Working on a project for a friend I am adding data for different countries into a shapefile of the world. On a tip from Andy Woodruff, a cartographer I met at the Hubway Challenge Awards Ceremony, I switched to using the Natural Earth maps which are completely in the public domain. Great maps, with the added bonus of country names with non-ascii characters!

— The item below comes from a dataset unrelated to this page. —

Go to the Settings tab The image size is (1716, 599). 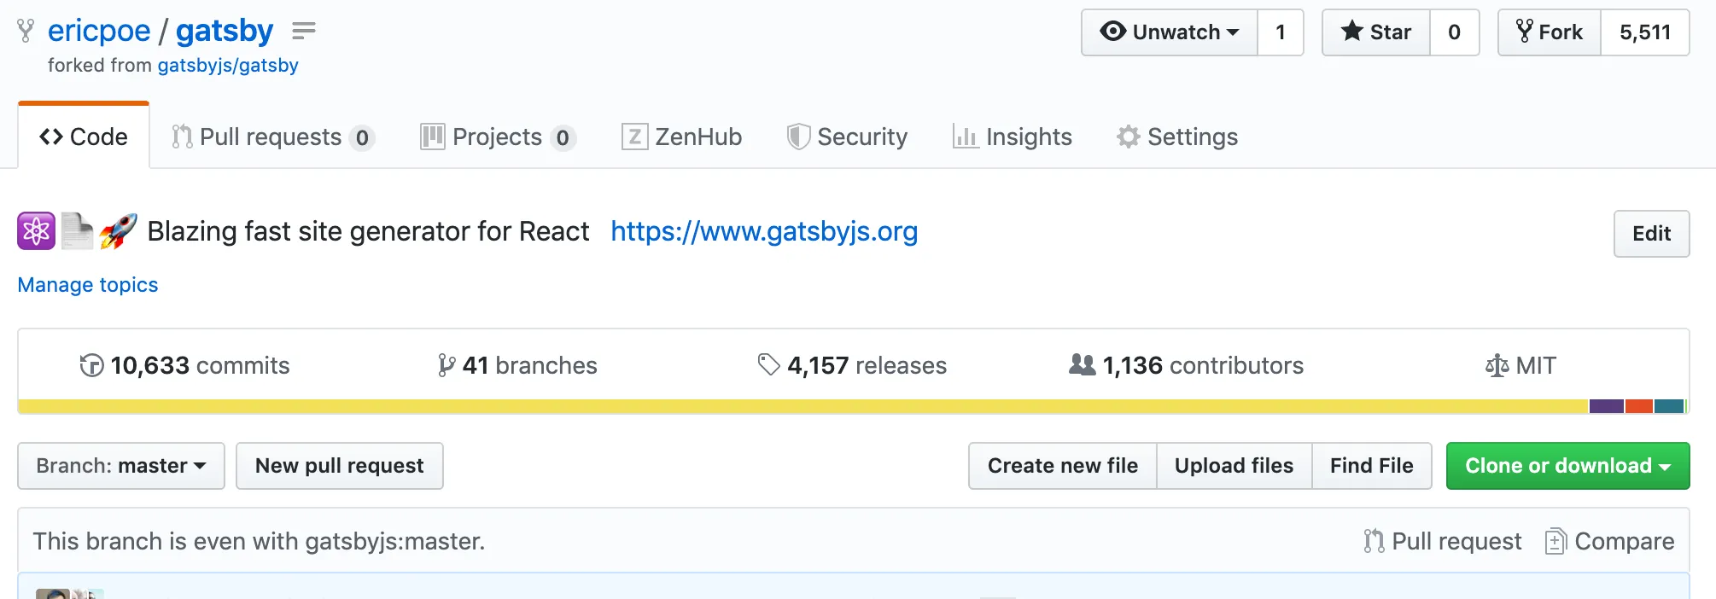point(1177,137)
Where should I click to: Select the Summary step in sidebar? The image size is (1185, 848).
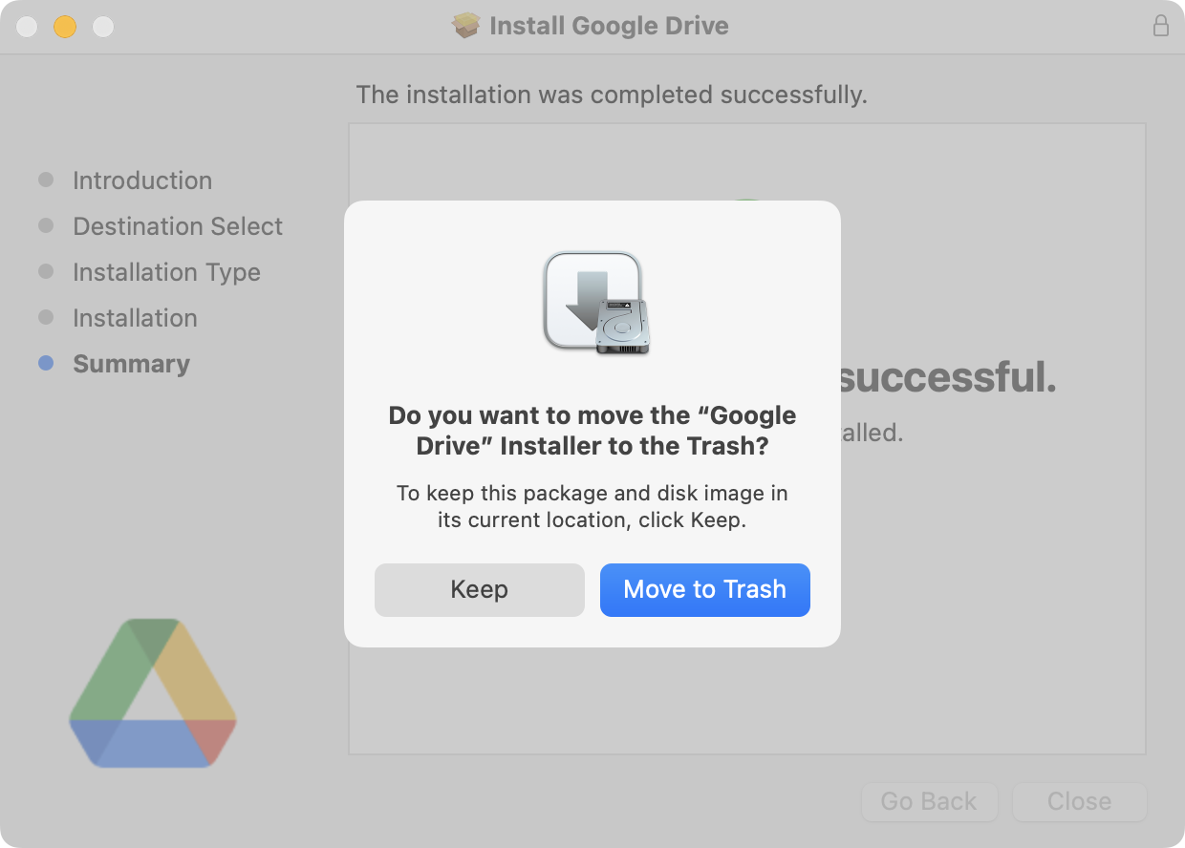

The data I started with is in Excel, with ALL CAPS country names. I needed to create a mapping from the .xls names to the names in the existing shapefile and then add new fields for my data and add it to the corresponding country shapes. Turns out in the excel file CÔTE D’IVOIRE is the only one with any fancy characters. Note, I am new to unicode, so I hope that renders as a capitol O with a circumflex in your browser too. The python csv module correctly reads the excel file as utf-8 encoded and so in python this name is represented with the string cote_str = u”C\xd4TE D’IVOIRE”. The ‘u’ prefix indicates it is a unicode string. When printed to my console using “print cote_str” it is rendered using the default encoding of my terminal of utf-8 and displays as desired: CÔTE D’IVOIRE. However, using the repr() method I can get at the details: (u”C\xd4TE D’IVOIRE”) and see that the unicode code point value for this character is 0xd4. However, if I encode the string into a utf-8 byte string, I can see the utf-8 encoding for this character (c394) as it would be stored in a utf-8 encoded file, see this unicode/utf-8 table for reference:
>>> cote_str.encode(‘utf-8′)
“C\xc3\x94TE D’IVOIRE”
Had I thought to look I would have seen it clearly documented that “Natural Earth Vector comes in ESRI shapefile format, the de facto standard for vector geodata. Character encoding is Windows-1252.” Windows-1252 is a superset of ISO-8859-1 (a.k.a. “latin1″). However, it didn’t occur to me to check and I ran into some unexpected problems, since several country names in this shapefile had non-ascii characters.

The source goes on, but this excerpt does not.